Traits: Calving Interval (CI) and Direct Survival.
Variance Estimates:
- Dominance variance was small but detectable: ~1.4% of genetic variance for CI and ~3.0% for Survival.
- Inbreeding depression was estimated as positive for CI (longer intervals with inbreeding) and negative for Survival (reduced survival with inbreeding), consistent with biological expectations.
Genomic Findings:
- BTA18 (Chromosome 18): Identified a major additive QTL at 57.82 Mb (consistent with previous GWAS) and a significant dominance QTL at 44.37 Mb for Calving Interval. The dominance signal at 44.37 Mb suggests a heterozygote advantage (negative dominance effect implies homozygotes have longer calving intervals).
- Survival: Detected a dominance signal near 43.15 Mb on BTA18, near the RGS9BP gene.
Prediction: While dominance variance was low in real data, BayesR3AD showed marginal improvements in prediction accuracy over BayesR3 (e.g., 0.245 vs 0.243 for CI) without destabilizing additive estimates.

5. Significance and Conclusion

Robustness: BayesR3AD is a "safe" extension for breeding programs.
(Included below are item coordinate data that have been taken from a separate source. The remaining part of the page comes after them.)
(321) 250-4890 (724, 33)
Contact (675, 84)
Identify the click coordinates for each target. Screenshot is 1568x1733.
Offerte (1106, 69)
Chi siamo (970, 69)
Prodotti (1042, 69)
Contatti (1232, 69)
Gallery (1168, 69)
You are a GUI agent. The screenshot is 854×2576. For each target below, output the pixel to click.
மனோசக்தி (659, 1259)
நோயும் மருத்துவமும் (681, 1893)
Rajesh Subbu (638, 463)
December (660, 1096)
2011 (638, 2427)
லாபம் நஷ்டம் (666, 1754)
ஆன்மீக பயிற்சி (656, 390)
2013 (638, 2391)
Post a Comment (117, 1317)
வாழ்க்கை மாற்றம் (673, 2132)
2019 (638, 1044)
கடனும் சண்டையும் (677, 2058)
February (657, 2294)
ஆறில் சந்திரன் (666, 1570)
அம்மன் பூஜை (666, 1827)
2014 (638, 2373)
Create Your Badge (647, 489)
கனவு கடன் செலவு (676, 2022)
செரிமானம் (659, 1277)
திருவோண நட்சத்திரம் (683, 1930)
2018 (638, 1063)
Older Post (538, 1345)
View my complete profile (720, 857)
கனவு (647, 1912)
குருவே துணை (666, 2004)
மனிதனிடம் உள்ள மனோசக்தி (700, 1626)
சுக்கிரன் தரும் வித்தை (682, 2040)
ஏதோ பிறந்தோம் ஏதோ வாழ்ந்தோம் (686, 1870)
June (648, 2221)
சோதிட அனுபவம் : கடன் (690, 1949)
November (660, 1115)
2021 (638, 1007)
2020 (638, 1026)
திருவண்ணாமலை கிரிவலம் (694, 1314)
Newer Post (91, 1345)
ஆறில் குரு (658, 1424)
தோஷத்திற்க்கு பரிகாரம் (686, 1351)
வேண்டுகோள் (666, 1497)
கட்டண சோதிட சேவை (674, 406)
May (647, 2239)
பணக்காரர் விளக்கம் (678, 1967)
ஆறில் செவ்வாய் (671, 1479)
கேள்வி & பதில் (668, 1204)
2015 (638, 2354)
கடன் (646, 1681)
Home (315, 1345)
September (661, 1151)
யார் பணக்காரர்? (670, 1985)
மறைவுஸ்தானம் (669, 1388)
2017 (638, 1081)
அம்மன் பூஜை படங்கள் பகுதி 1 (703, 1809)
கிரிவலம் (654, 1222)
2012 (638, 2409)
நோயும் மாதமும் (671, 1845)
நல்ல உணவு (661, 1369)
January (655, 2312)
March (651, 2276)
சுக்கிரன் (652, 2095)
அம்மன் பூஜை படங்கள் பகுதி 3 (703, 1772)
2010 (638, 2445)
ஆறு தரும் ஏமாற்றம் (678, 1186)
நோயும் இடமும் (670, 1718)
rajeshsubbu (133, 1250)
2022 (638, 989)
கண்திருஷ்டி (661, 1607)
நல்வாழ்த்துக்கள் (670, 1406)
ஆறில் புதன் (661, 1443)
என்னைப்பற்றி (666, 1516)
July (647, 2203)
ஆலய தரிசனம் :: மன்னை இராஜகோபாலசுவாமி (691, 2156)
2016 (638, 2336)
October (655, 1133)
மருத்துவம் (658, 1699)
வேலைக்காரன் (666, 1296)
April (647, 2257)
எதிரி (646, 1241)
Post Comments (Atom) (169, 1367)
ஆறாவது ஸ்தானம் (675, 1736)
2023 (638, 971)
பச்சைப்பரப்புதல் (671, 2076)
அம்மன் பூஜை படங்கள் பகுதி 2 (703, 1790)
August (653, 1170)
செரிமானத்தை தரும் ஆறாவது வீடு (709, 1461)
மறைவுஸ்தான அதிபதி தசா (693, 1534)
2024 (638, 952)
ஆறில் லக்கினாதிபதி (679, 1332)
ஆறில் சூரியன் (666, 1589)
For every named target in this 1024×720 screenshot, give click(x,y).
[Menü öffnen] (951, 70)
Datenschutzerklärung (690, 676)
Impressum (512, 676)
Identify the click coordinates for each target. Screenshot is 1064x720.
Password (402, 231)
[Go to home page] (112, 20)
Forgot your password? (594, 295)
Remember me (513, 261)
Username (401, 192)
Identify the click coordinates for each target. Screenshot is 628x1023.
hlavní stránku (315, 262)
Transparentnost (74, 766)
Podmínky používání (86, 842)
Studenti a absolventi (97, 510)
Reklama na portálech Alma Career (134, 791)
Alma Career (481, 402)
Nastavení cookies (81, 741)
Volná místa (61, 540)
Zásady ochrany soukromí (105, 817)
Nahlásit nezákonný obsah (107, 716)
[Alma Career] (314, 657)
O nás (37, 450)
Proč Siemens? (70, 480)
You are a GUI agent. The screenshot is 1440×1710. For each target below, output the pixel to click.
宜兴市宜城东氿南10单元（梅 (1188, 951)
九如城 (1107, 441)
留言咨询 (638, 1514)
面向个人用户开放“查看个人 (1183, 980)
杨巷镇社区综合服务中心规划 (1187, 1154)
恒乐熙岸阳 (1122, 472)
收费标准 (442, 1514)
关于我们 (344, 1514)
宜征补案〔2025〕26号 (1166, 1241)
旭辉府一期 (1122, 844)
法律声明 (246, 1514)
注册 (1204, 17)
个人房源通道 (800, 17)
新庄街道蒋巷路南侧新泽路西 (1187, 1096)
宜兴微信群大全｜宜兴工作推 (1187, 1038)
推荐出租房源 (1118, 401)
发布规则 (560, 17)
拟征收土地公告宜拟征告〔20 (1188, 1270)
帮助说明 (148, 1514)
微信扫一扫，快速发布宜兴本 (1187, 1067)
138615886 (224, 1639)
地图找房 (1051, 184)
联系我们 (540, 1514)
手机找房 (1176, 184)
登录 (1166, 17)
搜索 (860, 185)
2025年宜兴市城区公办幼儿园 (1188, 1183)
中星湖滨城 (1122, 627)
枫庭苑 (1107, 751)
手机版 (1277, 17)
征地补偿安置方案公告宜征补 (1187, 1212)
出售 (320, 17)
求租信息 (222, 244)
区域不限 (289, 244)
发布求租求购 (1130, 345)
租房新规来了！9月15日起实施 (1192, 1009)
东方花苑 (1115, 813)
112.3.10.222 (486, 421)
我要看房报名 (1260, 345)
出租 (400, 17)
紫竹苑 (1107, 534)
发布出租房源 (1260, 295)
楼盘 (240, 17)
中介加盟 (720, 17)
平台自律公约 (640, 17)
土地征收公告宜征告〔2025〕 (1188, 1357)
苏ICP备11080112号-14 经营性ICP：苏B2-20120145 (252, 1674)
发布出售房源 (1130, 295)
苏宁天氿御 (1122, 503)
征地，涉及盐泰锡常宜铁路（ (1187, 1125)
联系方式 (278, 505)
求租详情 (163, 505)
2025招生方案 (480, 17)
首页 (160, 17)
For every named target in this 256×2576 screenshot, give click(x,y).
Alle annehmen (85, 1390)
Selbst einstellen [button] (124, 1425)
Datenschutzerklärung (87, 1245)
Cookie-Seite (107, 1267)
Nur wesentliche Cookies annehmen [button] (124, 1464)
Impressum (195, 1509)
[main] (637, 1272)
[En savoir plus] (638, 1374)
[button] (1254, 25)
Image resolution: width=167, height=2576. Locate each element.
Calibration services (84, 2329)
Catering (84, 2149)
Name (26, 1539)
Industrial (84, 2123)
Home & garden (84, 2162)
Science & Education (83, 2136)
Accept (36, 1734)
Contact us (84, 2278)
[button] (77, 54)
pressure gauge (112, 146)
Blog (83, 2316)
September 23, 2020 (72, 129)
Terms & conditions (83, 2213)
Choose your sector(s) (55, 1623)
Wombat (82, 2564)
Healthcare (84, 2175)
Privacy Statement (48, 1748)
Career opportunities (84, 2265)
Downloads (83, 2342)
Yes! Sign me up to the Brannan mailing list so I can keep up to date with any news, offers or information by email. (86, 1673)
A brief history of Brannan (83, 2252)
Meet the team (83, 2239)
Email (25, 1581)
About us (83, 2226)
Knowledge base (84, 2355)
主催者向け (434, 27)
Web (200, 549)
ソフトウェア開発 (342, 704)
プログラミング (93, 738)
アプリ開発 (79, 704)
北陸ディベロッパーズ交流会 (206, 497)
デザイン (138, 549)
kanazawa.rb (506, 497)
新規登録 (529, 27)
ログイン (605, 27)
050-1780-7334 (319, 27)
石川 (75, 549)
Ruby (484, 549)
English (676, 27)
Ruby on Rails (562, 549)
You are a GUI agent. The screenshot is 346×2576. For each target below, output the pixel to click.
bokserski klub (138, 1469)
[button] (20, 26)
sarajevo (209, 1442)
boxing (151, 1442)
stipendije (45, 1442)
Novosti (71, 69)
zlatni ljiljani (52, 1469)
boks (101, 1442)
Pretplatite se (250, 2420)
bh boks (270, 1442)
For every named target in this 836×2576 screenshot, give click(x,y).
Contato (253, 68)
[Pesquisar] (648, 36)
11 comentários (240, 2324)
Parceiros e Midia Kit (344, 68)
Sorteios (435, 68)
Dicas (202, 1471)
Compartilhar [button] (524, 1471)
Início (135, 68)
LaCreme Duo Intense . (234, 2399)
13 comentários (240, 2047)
It delivers significant gains when dominance is a major factor (simulated data) but imposes no penalty (and maintains accuracy) when dominance is negligible (real fertility data).
Biological Insight: The ability to pinpoint specific loci with dominance effects (e.g., recessive deleterious mutations or heterozygote advantages) provides actionable insights for managing genetic diversity and avoiding inbreeding depression.
Applicability: While validated on Holstein cattle, the method is directly applicable to other species, particularly plants and animals where non-additive effects play a larger role in fitness and yield traits.
Computational Efficiency: The method is computationally tractable, requiring only a ~40-70% increase in runtime and ~2x memory compared to the additive-only model, making it feasible for large-scale genomic evaluations.

In summary, BayesR3AD represents a practical and powerful advancement in genomic prediction, bridging the gap between sparse Bayesian modeling and the complex reality of non-additive genetic architectures.